Send request to page with windows-1251 encoding fr

2019-08-11 16:10发布

问题:

i need get a page source (html) and convert him to uft8, because i want find some text in this page( like, if 'my_same_text' in page_source: then...). This page contains russian text (сyrillic symbols), and this tag

<meta http-equiv="Content-Type" content="text/html; charset=windows-1251">

I use flask, and request python lib. i send request source = requests.get('url/')

if 'сyrillic symbols' in source.text: ...

and i can`t find my text, this is due to the encoding how i can convert text to utf8? i try .encode() .decode() but it did not help.

回答1:

Let's create a page with an windows-1251 charset given in meta tag and some Russian nonsense text. I saved it in Sublime Text as a windows-1251 file, for sure.

<!DOCTYPE HTML PUBLIC "-//W3C//DTD HTML 4.01//EN" "http://www.w3.org/TR/html4/strict.dtd">
<html>
 <head>
  <meta http-equiv="Content-Type" content="text/html; charset=windows-1251">
 </head>
 <body>
  <p>Привет, мир!</p>
 </body>
</html>

You can use a little trick in the requests library:

If you change the encoding, Requests will use the new value of r.encoding whenever you call r.text.

So it goes like that:

In [1]: import requests

In [2]: result = requests.get('http://127.0.0.1:1234/1251.html')

In [3]: result.encoding = 'windows-1251'

In [4]: u'Привет' in result.text
Out[4]: True

Voila!

If it doesn't work for you, there's a slightly uglier approach.

You should take a look at what encoding do the web-server is sending you.
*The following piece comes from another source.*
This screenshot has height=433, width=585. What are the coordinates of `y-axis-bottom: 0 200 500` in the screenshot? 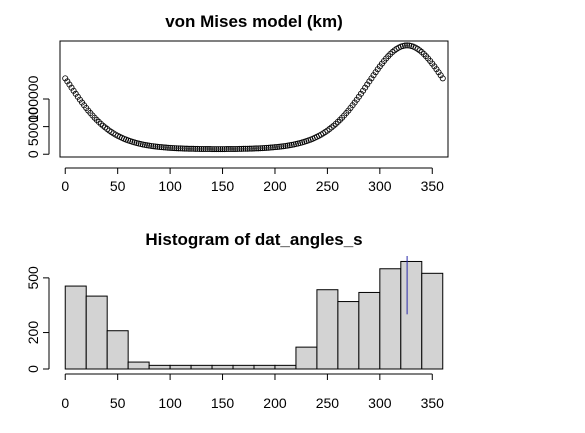 It's located at (38, 320).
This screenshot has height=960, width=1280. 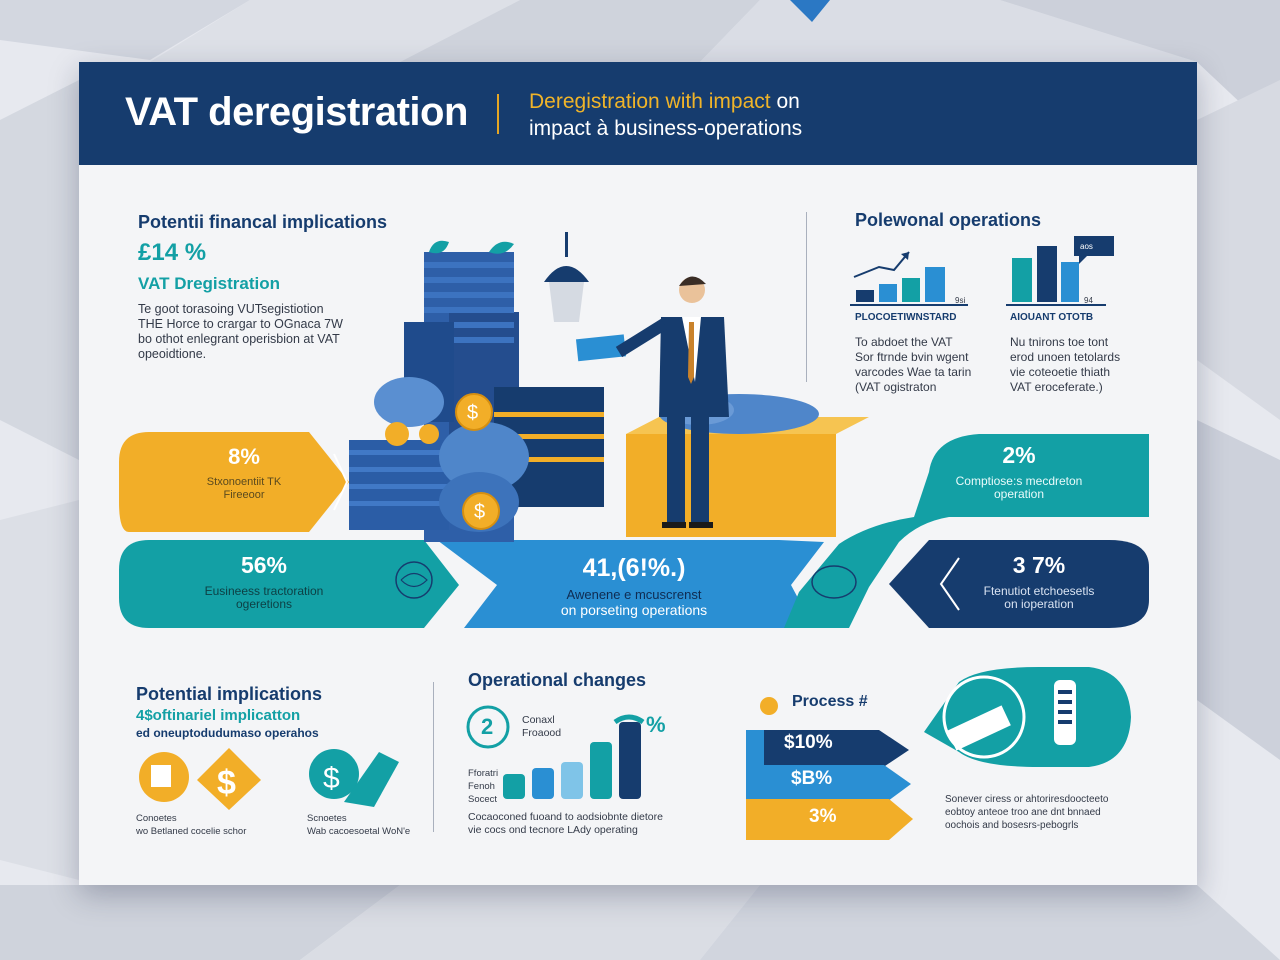 What do you see at coordinates (769, 706) in the screenshot?
I see `bulb-icon` at bounding box center [769, 706].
It may be that the encoding of the response is actually cp1252 (also known as ISO-8859-1), or whatever else, but neither utf8 nor cp1251. It may differ and depends on a web-server!

In [1]: import requests

In [2]: result = requests.get('http://127.0.0.1:1234/1251.html')

In [3]: result.encoding
Out[3]: 'ISO-8859-1'

So we should recode it accordingly.

In [4]: u'Привет'.encode('cp1251').decode('cp1252') in result.text
Out[4]: True

But that just looks ugly to me (also, I suck at encodings and it's not really the best solution at all). I'd go with a re-setting the encoding using requests itself.



回答2:

As documented, requests automatically decode response.text to unicode, so you must either look for a unicode string:

if u'cyrillic symbols' in source.text:
    # ...

or encode response.text in the appropriate encoding:

# -*- coding: utf-8 -*-
# (....)
if 'cyrillic symbols' in source.text.encode("utf-8"):
    # ...

The first solution being much simpler and lighter.